Nel tempo le case produttrici si sono opposte a questa possibilità anche affermando che il dispositivo non sarà più resistente all’acqua come l’originale. Ma, a queste condizioni, io dovrei scegliere tra un telefono da 600 euro che è diventato un fermacarte, o un telefono che è funzionante, ma non più resistente all’acqua come prima (sempre che io non l’abbia riparato correttamente).
Altra scusa è quella degli hacker: sapere la posizione dei fusibili (che in realtà sono resistenze da 0 Ohm) sulla scheda madre del mio portatile potrebbe favorire l’attacco di hacker e compromettere la sicurezza. Per identificare il componente rotto di una piastra si ci affida alla vista, a voltaggi e a frequenze. Non devo sapere nulla sul codice usato, nulla sulla crittografia, nulla sulla sicurezza. Devo solo trovare il fusibile, il condensatore o il circuito che non funziona correttamente e sostituirlo.
Altro discorso, poi, è sull’inquinamento: riparare il vostro portatile comporta una spesa più bassa per voi (un fusibile, un condensatore, una resistenza o un regolatore di tensione costano pochi centesimi) e anche un inquinamento minore, visto che le case produttrici spesso non riparano il prodotto, ma semplicemente sostituiscono l’intera scheda madre, buttando quella vecchia. Uno spreco di risorse incredibile, tutto in favore del risparmio (di certo non per l’utente, però).
Infine, non dimentichiamo la possibilità di migliorare un prodotto: un prodotto che magari ha un anello debole, o che magari vi serve più performante, o ottimizzato meglio. Al momento la cosa è quasi impossibile, ma senza iniziative del genere non avremmo risolto molti problemi (e non avremmo nemmeno la Lamborghini come casa automobilistica).

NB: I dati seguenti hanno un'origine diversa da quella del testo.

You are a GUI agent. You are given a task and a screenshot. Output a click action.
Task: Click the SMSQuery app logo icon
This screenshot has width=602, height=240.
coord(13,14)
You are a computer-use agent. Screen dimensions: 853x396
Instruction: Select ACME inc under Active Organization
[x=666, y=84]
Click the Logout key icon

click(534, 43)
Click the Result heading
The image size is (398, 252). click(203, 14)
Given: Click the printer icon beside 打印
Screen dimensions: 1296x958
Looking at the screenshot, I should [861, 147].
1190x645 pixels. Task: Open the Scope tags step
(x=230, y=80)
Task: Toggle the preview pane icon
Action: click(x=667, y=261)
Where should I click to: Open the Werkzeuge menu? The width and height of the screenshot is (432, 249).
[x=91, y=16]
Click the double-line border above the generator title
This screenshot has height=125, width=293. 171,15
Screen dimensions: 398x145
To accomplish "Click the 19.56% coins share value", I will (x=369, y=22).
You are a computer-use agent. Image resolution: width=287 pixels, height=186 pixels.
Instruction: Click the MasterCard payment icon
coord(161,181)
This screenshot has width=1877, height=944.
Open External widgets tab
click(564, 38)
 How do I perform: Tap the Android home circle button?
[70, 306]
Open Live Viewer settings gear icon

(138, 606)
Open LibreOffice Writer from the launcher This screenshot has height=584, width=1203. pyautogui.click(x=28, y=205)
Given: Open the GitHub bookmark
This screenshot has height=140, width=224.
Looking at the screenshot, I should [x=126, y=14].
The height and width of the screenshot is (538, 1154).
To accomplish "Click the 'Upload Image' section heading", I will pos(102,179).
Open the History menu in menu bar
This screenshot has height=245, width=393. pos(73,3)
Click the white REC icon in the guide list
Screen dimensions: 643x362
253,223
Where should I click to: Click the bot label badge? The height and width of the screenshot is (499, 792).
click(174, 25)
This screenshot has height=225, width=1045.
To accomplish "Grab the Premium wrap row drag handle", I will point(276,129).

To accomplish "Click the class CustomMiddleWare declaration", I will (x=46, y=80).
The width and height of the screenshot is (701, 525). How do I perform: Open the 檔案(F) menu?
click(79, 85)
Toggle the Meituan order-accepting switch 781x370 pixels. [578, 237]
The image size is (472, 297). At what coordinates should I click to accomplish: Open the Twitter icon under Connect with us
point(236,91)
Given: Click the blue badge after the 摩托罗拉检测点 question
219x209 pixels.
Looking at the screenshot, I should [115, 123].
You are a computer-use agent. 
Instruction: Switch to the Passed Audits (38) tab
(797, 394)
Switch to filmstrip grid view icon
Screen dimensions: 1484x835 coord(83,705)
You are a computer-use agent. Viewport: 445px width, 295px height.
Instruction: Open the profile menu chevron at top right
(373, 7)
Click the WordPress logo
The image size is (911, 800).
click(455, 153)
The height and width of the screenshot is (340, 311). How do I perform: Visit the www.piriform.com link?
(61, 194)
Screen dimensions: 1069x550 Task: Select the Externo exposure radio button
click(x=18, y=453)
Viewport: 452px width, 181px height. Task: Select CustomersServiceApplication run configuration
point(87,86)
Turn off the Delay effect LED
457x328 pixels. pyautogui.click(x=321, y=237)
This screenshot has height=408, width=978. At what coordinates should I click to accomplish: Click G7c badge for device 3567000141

Inutile dire che lo scrittore di questo articolo è estremamente a favore della riparabilità delle cose che acquista, sia perché odia gli sprechi, sia perché ha ricevuto diverse volte una pessima assistenza da quelle che dovevano essere le “aziende top”, che evidentemente top sono solo per i prezzi.
Al momento, gli unici attivamente a favore di questo decreto sono repair.org e Kyle Wiens nel CEO di ifixit (il secondo chiaramente anche per interesse, visto che aumenterebbe il suo fatturato), mentre organizzazioni come CompTIA, ctia, NetChoice, ITI, SBCA, TechNet, Consumer Tecnology Association, Toy Industry Association ed ESA, sono attivamente contro.
Il colmo si è raggiunto con la ctia che pubblicamente fa dichiarazioni e interviste a favore della riparabilità dei prodotti, nel mentre, però, scrive ai senatori (è di pubblico dominio la lettera mandata al senatore Lydia Brasch), che per la sicurezza e privacy dei consumatori è meglio opporsi a questa legislazione. Una pratica estremamente scorretta, il Virtue signaling, purtroppo estremamente comune.